2.6 Change notification
In relation to the Goods or Services the Contractor shall notify the Purchaser of changes in
product and/or process, changes of suppliers and changes of manufacturing location. Where
the change may affect the Goods or Services the Contractor shall obtain approval from the
Purchaser.
2.7 The Contractor shall flow down to their supply chain (if any) the applicable requirements
of this Contract including all Purchaser requirements and conditions.

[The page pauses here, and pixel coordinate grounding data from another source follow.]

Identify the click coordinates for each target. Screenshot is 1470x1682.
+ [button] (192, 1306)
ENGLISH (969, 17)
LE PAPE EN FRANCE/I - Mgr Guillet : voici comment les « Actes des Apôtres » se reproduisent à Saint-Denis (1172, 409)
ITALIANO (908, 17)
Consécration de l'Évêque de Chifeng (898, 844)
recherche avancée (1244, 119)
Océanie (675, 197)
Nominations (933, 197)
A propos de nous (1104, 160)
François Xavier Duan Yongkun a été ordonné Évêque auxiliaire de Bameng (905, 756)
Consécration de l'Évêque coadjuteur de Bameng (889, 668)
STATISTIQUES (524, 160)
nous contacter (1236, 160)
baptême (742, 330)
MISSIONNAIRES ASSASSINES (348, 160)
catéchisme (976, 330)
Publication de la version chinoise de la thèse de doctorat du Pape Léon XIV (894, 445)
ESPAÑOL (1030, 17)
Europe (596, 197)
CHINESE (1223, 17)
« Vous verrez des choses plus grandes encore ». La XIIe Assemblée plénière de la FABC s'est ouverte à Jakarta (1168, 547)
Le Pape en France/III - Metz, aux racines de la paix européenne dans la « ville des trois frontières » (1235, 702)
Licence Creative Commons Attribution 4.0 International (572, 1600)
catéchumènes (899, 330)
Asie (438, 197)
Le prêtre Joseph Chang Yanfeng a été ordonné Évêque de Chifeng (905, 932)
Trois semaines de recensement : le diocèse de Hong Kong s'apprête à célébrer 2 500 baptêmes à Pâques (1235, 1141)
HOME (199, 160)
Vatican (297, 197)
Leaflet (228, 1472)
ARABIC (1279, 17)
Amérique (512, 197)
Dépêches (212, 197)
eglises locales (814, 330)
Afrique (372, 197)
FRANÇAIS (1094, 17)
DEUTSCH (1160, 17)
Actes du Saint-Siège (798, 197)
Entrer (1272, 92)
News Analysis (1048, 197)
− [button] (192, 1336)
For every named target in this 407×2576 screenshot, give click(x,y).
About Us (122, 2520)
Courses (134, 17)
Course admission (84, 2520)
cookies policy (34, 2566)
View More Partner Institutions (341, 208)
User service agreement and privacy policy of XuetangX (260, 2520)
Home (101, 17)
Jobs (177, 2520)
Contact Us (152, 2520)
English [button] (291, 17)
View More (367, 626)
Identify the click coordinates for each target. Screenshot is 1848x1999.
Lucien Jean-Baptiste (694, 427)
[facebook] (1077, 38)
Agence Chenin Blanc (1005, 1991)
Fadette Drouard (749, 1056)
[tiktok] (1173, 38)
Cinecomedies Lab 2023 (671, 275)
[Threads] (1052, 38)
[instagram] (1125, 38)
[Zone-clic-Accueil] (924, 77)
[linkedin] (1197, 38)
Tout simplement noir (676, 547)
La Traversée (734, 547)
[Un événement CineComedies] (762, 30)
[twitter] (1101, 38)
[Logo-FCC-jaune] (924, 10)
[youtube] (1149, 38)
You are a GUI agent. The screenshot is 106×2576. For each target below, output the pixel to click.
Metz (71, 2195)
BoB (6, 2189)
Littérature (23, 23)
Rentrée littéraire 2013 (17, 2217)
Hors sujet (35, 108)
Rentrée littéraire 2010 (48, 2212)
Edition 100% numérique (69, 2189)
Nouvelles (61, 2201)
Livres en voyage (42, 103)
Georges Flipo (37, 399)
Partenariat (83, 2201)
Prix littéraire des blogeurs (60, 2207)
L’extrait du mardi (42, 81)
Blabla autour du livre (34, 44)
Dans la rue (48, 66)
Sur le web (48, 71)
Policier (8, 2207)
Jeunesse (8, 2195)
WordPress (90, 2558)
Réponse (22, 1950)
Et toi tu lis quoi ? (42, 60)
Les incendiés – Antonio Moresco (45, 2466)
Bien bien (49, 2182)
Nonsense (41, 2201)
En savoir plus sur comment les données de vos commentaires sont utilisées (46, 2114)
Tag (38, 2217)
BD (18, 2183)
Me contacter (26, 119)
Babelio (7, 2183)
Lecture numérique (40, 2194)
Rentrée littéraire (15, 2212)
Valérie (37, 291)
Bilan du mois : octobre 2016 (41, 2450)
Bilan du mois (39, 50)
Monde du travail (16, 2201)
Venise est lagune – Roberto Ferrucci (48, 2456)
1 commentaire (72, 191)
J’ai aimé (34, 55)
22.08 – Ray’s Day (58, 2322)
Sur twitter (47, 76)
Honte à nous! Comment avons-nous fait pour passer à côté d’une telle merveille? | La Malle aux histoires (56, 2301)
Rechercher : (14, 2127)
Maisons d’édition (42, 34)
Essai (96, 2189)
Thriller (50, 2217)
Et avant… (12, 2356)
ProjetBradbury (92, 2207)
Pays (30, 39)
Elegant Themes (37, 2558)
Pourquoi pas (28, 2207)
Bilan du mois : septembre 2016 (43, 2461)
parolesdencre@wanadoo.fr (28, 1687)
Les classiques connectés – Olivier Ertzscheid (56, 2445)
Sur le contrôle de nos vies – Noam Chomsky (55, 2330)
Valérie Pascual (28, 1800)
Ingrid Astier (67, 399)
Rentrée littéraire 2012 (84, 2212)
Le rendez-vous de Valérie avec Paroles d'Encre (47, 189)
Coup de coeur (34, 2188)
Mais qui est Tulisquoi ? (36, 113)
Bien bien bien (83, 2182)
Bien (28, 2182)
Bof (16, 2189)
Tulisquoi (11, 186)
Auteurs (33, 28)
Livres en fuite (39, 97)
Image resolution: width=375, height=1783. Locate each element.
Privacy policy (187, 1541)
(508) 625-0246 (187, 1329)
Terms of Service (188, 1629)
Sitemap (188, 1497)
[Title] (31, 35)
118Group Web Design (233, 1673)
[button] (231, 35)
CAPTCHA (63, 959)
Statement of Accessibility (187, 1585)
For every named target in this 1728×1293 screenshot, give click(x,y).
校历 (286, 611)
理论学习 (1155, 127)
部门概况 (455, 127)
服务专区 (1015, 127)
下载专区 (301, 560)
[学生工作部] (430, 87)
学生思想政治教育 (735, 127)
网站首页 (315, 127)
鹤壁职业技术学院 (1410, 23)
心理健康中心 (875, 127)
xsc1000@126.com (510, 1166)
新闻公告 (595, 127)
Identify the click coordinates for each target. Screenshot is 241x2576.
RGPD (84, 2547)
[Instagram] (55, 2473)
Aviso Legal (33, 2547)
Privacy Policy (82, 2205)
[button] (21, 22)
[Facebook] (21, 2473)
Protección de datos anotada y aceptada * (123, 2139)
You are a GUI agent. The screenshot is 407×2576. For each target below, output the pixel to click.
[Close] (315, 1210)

2.8 Where the revision of a referenced document (including specifications and drawings) is
not specified, the Contractor shall determine and use the latest published revision or obtain,
from the Purchaser, written confirmation of which revision to use.
2.9 Counterfeit parts
The Contractor shall ensure counterfeit parts are not incorporated into the Goods.
2.10 Personnel Awareness
The Contractor shall ensure that personnel involved in the contract are aware of their
contribution to product/service conformity, their contribution to product safety (as applicable)
and the importance of ethical behaviour.
3) Supply of Information and Rights of Inspection
3.1 The Purchaser may inspect or nominate a regulatory body or an independent third party
to inspect:
(a) the Contractor’s premises including any tooling or equipment used in connection with the
supply of goods or services.
(b) any processes, procedures, policies, systems or plans used by the Contractor in
connection with the supply of goods or services.
(c) any materials used, or to be used, by the Contractor in connection with the supply of
goods or services.
(d) the Goods themselves, regardless of what stage they are at in the manufacturing,
assembly or supply process.
(e) any financial information of the Contractor, including any annual report, interim
accounts or monthly management accounts.
(f) any other records associated with the goods or services.
3.2 The Contractor will, on request, promptly provide the Purchaser with any point of origin
certifications in relation to any goods or services.
4) Environmental Requirements
In providing the Goods or Services the Contractor shall comply with the Purchaser’s
environmental policy, which is to comply with legislation and other external requirements and
to continue to reduce the environmental impacts of the Purchaser’s business.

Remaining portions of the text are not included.